• **Texto del documento**

Dos intelectuales franceses son, a nuestro entender, los críticos más firmes, profundos y acerados de la posmodernidad: Tati y Lipovetsky. El primero, escribiendo, interpretando y dirigiendo filmes y el segundo dando a luz varios ensayos sugestivos. Curiosamente, ambos, aunque franceses al pie de la letra, hijos de padre ruso.

El cineasta Tati -apellido completo: Tatischeff- es un auténtico pionero, adalid, precursor -por eso, el reconocimiento pleno lo ha alcanzado tras la muerte- de una crítica social en imágenes perdurables que, dada su vigente pedagogía, destilando humor, deberían de exhibirlas más a menudo en TV. Nos referimos a Mi tío, Playtime y Autopista. En las tres películas Tati, encarnando a monsieur Hulot -personaje con cachimba, gabardina, paraguas y andares desacompasados-, hace uso de muchos caracteres del cine mudo, para sonreírse críticamente de una sociedad invadida por tecnologías inverosímiles que parecen obras de magia; producciones en cadena que recuerdan los Tiempos modernos de Chaplin; puertas y surtidores mecánicos; cojines neumáticos; lujos que riman con la pedantería, manjares sofisticados; músicas ensordecedoras; y, sobre todo, una multitud de automóviles que atascan, desfiguran y asesinan la placidez de la otrora pintoresca vida urbana.

• **Datos recopilados**
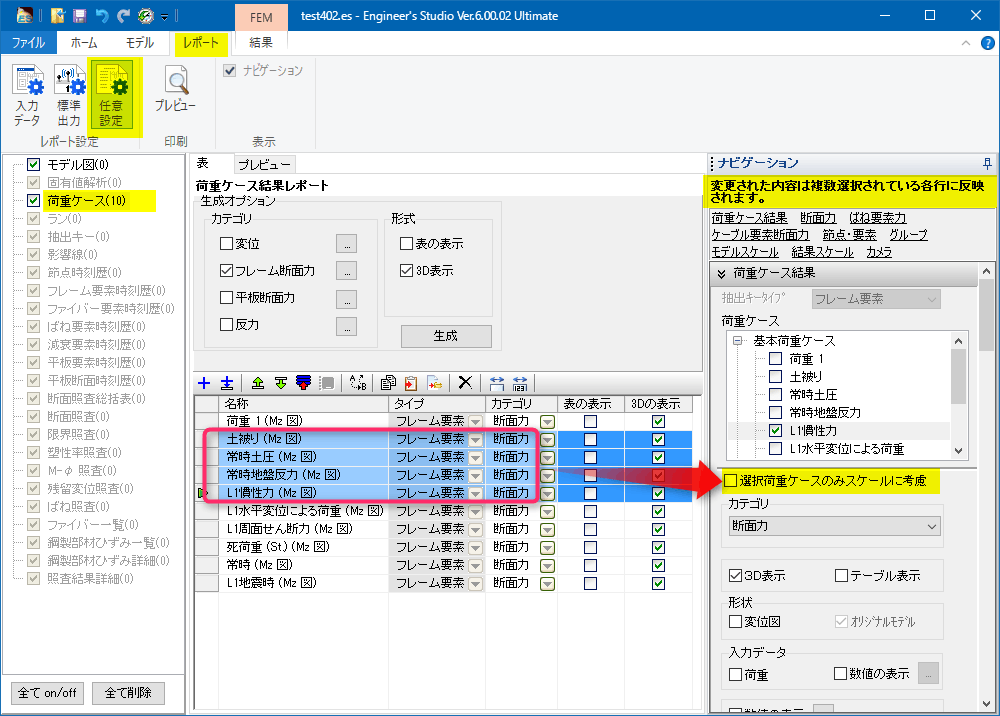Screen dimensions: 1000x716
Task: Collapse the 基本荷重ケース tree node
Action: (x=738, y=341)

• **Actividades**
1. Extrae del texto sobre Tati y Lipovetsky el fragmento que comienza en "Dos intelectuales franceses" y termina en "de padre ruso.".
2. Continúa el texto sobre Tati y Lipovetsky a partir de su última oración.

• **Respuestas por ítem**
1.
Dos intelectuales franceses son, a nuestro entender, los críticos más firmes, profundos y acerados de la posmodernidad: Tati y Lipovetsky. El primero, escribiendo, interpretando y dirigiendo filmes y el segundo dando a luz varios ensayos sugestivos. Curiosamente, ambos, aunque franceses al pie de la letra, hijos de padre ruso.

2.
Pocos meses después de morir Tati (1982) el joven profesor de la universidad de Grenoble Gilles Lipovetsky, activo partícipe en el mayo francés del 68, publica, con éxito mundial, La era del vacío, donde arremete contra el individualismo tajante que ha llegado a apoderarse incluso de muchos valores estéticos; el consumismo de delirio; la cultura convertida en industria capitalista para fomento del gregarismo; el tiempo de la transversalidad en el que, hasta las memeces, son transversales; el imperialismo de la moda galopante a lomos de una puñetera economía global; el hedonismo y el narcisismo y los decadentismos indomables... Múltiples cuestiones que se amplían en libros posteriores, cuyos contenidos están perfectamente compendiados en los títulos: El crepúsculo del deber, El lujo eterno, La sociedad de la decepción... Como puede apreciarse un catálogo de las características sobresalientes de la posmodernidad que hasta se manifiestan en esotéricas costumbres domésticas -vivir con serpientes de compañía- o, como anticipara Tati, en el mediático y encarecido mundo de la restauración que está llegando a extremos churriguerescos. Ahora, una tortilla de patatas deconstruida cuesta el precio cuadruplicado de la corriente, cuajada en los establecimientos madrileños de José Luís y considerada por los críticos la mejor del orbe tortillero. Y no digamos los filetitos de cola de iguana, macerados con leche de coco y cardamomo de Madagascar, acompañados por un puré de chumbos de Jalisco al perfume de trufa negra. Plato estrella, cumbre gastronómica que puede dejar tuertos a los comensales, pues degustarlo cuesta un ojo de la cara.

Vamos a concluir esta excursión crítica, que hemos hecho en la sabia compañía de Tati y Lipoivestsky, reiterando lo que escribimos en el título del artículo. La posmodernidad nos tiene, sobre todo al primer mundo, emparedados entre el progreso y la decadencia.